When looking for a home and studio in Beijing, the artist couple wanted a space that blended in with the natural rural environment and exuded a sense of freedom, something away from standard apartment buildings or villa compounds. They wanted a space which could accommodate both their atelier and their home, removing the concept of going to work and back and being at home, giving total versatility between workspace and home.

In 2004, they found their ideal loft-like studio residence in the heart of Caochangdi art district on the northeastern fringes of Beijing. They installed themselves in the space to work, live and create. In time as the couple became a little family with one, then two then three children, the studio loft became the family home.

While preserving some space for creativity and art the then all in one space slowly became a home. The darkroom had to go and it became a children's playroom. Then the parking space was transformed to become the tatami room serving as a living room for the happy quintet.
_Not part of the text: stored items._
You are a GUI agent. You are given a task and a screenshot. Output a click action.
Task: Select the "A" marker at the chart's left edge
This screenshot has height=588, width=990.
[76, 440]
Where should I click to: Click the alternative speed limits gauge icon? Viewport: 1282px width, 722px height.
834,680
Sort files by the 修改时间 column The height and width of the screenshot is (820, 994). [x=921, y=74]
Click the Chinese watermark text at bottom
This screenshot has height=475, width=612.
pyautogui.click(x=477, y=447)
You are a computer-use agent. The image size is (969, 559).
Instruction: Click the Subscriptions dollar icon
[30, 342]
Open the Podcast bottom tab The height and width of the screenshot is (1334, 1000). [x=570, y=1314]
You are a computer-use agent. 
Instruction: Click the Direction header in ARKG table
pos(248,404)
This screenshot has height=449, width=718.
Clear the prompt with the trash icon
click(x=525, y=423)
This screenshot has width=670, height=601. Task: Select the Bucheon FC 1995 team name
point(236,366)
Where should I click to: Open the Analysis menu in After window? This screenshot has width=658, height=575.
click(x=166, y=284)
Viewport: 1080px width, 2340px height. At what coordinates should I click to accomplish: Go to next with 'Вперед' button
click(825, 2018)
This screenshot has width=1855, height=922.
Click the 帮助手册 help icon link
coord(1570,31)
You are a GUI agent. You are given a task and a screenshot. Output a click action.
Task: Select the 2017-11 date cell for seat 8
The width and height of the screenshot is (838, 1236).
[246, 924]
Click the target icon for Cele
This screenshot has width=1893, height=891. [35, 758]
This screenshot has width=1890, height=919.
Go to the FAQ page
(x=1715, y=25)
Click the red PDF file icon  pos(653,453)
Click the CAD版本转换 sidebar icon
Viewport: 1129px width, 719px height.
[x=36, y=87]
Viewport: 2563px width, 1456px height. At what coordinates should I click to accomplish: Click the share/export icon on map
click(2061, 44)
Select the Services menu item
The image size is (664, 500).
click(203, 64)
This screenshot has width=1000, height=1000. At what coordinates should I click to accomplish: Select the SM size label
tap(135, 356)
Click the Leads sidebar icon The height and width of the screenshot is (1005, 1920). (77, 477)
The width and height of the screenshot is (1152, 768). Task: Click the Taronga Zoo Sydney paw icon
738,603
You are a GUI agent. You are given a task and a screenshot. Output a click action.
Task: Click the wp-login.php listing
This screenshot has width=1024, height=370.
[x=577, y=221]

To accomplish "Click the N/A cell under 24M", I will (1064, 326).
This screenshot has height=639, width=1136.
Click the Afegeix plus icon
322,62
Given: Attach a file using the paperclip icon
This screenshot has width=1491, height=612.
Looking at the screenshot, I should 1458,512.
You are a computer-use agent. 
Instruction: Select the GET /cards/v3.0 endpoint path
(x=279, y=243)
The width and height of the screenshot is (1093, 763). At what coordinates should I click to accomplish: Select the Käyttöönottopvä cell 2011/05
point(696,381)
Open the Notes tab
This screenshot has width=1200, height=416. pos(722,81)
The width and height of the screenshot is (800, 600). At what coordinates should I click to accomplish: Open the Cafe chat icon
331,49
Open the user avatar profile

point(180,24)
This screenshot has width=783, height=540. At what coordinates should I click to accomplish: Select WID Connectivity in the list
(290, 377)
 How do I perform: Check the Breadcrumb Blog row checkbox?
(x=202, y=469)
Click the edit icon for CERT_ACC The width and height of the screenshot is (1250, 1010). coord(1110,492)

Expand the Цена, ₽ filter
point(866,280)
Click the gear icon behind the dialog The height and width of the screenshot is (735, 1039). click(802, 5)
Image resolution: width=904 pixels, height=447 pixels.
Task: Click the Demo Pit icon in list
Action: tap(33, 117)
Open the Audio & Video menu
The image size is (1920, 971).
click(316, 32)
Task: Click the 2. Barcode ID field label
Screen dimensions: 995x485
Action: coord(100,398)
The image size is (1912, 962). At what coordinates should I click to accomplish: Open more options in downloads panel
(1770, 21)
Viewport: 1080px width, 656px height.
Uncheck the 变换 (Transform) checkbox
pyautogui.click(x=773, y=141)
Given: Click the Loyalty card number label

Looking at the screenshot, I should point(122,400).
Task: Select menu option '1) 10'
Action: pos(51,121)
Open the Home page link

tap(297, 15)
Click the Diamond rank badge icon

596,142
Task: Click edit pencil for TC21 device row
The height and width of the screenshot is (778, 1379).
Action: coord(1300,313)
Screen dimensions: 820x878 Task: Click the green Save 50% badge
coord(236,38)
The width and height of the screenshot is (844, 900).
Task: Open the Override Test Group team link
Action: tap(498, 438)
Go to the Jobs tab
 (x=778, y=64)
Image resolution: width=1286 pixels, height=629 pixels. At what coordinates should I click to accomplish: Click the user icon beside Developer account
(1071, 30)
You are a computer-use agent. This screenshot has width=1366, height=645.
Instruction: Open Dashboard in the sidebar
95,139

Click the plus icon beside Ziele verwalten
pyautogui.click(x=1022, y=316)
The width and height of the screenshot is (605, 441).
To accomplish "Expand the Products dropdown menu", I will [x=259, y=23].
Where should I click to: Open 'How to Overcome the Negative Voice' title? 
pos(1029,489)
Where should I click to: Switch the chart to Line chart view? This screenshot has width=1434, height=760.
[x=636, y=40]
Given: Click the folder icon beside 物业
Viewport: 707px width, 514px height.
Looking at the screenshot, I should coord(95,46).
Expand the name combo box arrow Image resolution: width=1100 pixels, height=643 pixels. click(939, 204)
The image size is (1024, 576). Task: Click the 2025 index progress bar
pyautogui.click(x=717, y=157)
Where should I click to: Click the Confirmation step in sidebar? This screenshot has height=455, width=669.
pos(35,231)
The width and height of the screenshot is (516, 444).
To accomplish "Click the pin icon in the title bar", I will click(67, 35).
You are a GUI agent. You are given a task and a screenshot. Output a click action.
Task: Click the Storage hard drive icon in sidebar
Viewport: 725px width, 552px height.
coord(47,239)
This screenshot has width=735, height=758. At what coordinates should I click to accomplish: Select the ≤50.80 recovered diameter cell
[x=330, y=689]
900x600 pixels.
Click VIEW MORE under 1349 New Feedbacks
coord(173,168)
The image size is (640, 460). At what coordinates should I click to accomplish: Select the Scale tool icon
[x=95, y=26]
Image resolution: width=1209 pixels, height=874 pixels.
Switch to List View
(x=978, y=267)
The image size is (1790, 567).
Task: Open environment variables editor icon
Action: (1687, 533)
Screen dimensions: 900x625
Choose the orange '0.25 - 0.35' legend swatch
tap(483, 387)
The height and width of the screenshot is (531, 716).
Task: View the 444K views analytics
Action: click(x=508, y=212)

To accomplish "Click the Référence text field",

At the property's entrance is a pomegranate tree in a mini courtyard with tall windows opening all the way from the first to second floor. A profusion of French windows from first to second floor creates a sense of openness and connection.

The space is 6 meters high, creating an amazing volume to organize, work and live in. The first floor is high ceiling studio space filled with photography.

It is more or less designed in black and white with little color touches, in keeping with the pictures that made the two famous.

"Life is not black and white, but to be creative we have to filter out those colors. The idea is to create a working space that stimulates creativity in the direction we aim for. The black and white space just puts us in the right creative mood," said Rong.

That open space then segues up to a small dining room decorated with more traditional Chinese or functional and discreet white furniture. From there, the raw brick walls lead to the tatami room. Back in the main studio room, an open stair leads to the second floor living area where sleeping areas and a study can be found. On top of the stairs a glass window opens up to a roof top terrace.

The most alluring thing about loft living is the blank-slate freedom of raw space. Possibilities are endless: keep it open and flexible or slice the space into rooms for designated uses.

Three years ago, in 2006, the pair opened the Three Shadows Photography Art Center close to their house. It was designed by Ai Weiwei, all in gray bricks, the same material used as a staple for the traditional Beijing hutongs.

The center's purpose is to liaise with parties from all spheres and backgrounds to promote knowledge of Chinese contemporary photography, a form of central database of work by local artists.

It's the first of its kind in China focusing on photography and video art. Composed of a main exhibition hall of 1,300 meters used for thematic exhibitions, the center also hosts the Library of Contemporary Photography, a publishing house, a production center, a Moving Image Studio and guest artist live-in apartments. Rong Rong and Inri wanted it to be their tribute to their art.